> [THE TASK]: Reproduce the records as a numbered list, from the first line through the line containing "pos(536,408)", and leave out any blank lines.

> [GIVEN RECORDS]:
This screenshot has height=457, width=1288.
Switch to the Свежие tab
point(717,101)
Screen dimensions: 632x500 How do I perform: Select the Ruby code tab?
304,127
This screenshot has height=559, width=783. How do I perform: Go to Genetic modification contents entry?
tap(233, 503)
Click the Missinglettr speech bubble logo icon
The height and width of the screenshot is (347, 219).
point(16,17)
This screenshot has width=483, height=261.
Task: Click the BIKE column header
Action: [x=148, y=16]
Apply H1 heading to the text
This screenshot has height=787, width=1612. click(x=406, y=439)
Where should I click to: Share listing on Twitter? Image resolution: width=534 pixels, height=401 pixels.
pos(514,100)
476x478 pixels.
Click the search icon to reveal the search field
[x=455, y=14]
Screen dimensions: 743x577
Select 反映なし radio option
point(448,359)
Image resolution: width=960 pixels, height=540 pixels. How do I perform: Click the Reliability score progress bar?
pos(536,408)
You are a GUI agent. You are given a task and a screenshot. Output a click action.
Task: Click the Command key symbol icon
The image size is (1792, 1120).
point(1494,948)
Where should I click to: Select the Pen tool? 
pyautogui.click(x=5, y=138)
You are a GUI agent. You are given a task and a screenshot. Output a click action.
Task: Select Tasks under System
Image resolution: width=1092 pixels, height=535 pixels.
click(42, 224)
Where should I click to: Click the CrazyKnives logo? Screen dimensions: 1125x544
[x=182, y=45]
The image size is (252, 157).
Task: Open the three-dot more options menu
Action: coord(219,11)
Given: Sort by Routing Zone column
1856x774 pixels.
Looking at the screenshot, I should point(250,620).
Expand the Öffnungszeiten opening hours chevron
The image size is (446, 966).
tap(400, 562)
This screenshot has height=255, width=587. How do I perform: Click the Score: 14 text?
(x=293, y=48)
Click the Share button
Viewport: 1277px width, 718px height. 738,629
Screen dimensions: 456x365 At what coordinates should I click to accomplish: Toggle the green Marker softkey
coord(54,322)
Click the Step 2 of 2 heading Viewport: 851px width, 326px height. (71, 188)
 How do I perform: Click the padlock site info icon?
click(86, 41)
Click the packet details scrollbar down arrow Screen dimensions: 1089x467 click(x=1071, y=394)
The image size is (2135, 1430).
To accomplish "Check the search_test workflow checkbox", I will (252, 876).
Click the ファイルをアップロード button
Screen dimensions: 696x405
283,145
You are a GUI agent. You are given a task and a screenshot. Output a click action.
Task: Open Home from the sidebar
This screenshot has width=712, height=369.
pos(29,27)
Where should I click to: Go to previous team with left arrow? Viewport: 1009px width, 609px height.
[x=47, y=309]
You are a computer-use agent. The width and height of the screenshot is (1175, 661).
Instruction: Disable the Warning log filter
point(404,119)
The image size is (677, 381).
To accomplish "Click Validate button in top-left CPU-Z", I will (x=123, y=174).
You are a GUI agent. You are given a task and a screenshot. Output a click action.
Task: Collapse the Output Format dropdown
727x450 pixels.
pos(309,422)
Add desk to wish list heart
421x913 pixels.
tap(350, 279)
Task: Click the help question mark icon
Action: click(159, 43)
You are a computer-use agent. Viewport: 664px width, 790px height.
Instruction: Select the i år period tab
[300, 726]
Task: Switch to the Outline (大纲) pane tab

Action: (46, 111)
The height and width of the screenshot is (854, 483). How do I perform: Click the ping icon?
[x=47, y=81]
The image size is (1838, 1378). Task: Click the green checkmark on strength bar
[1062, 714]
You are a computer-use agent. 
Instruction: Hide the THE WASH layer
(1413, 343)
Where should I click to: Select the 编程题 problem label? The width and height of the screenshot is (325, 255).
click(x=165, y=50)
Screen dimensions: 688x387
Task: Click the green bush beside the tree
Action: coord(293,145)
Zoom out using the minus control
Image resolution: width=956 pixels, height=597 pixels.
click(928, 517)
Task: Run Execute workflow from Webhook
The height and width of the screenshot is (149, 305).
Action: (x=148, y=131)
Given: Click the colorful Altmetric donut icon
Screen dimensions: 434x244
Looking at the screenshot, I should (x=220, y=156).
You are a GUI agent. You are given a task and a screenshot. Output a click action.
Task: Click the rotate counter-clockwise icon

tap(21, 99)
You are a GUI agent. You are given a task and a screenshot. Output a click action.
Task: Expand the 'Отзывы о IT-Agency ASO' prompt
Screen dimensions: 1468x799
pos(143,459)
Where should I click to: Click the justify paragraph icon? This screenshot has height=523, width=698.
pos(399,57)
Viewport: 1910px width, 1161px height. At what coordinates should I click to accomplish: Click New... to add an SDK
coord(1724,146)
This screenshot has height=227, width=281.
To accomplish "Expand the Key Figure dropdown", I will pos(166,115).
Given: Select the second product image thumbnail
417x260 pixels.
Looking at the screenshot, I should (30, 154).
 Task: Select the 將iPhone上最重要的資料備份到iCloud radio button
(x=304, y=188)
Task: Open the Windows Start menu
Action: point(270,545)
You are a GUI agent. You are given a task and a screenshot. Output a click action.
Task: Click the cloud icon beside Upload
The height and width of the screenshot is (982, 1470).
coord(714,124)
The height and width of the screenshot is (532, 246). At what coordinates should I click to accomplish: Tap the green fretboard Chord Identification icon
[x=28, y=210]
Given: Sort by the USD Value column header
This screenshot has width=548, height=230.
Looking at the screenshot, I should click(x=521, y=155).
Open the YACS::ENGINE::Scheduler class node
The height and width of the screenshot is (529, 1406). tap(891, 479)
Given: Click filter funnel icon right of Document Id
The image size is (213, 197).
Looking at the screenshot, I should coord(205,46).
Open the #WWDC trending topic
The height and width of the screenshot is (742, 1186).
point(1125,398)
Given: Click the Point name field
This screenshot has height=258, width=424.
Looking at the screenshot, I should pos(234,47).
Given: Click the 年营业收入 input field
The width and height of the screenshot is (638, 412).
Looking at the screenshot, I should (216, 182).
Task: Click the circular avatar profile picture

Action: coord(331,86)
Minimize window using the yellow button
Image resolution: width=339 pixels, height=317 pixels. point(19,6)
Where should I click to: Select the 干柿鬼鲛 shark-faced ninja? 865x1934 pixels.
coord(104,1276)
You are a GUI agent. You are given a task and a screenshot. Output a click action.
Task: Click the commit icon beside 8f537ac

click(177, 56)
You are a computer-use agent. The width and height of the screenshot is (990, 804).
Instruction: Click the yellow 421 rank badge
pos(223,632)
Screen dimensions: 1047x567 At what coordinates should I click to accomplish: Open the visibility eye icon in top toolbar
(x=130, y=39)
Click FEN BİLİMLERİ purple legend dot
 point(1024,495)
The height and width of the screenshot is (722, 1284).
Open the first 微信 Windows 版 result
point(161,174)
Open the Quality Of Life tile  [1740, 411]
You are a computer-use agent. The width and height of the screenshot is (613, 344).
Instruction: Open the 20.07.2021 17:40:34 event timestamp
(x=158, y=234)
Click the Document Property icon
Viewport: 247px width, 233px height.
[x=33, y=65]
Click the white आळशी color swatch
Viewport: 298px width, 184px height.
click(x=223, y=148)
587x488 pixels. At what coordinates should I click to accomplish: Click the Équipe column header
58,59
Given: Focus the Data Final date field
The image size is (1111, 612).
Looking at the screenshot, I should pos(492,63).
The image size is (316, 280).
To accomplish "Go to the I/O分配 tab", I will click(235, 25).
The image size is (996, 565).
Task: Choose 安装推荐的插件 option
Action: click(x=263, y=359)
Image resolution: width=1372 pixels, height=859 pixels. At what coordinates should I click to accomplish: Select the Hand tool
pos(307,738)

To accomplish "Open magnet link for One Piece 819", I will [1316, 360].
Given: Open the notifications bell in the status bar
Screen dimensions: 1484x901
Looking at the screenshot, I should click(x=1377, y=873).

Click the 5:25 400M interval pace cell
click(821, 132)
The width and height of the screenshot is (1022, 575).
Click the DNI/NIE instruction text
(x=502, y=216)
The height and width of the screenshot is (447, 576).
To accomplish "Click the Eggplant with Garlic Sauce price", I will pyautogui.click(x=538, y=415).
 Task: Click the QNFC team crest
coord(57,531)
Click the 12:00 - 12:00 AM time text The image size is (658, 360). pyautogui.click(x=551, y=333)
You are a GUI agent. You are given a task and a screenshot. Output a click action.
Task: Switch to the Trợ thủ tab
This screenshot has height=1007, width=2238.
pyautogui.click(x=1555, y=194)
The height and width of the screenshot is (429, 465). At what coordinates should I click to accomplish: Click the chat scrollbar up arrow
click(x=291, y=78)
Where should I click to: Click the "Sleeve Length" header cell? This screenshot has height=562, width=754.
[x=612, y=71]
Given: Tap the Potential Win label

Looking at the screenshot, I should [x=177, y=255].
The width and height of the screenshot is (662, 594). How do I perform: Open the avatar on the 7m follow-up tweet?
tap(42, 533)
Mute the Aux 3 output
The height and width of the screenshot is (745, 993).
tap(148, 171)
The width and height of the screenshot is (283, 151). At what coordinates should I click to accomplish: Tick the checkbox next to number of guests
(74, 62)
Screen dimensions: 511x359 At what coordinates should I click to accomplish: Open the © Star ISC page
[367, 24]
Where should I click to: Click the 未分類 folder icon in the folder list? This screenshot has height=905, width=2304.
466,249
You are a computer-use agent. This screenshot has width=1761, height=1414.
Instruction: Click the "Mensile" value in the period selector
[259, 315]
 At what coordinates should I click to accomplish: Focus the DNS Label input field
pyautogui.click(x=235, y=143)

> [SOLUTION TO THIS PROBLEM]:
1. This screenshot has height=457, width=1288.
2. Switch to the Свежие tab
3. point(717,101)
4. Screen dimensions: 632x500 How do I perform: Select the Ruby code tab?
5. 304,127
6. This screenshot has height=559, width=783. How do I perform: Go to Genetic modification contents entry?
7. tap(233, 503)
8. Click the Missinglettr speech bubble logo icon
9. The height and width of the screenshot is (347, 219).
10. point(16,17)
11. This screenshot has width=483, height=261.
12. Task: Click the BIKE column header
13. Action: [x=148, y=16]
14. Apply H1 heading to the text
15. This screenshot has height=787, width=1612. click(x=406, y=439)
16. Where should I click to: Share listing on Twitter? Image resolution: width=534 pixels, height=401 pixels.
17. pos(514,100)
18. 476x478 pixels.
19. Click the search icon to reveal the search field
20. [x=455, y=14]
21. Screen dimensions: 743x577
22. Select 反映なし radio option
23. point(448,359)
24. Image resolution: width=960 pixels, height=540 pixels. How do I perform: Click the Reliability score progress bar?
25. pos(536,408)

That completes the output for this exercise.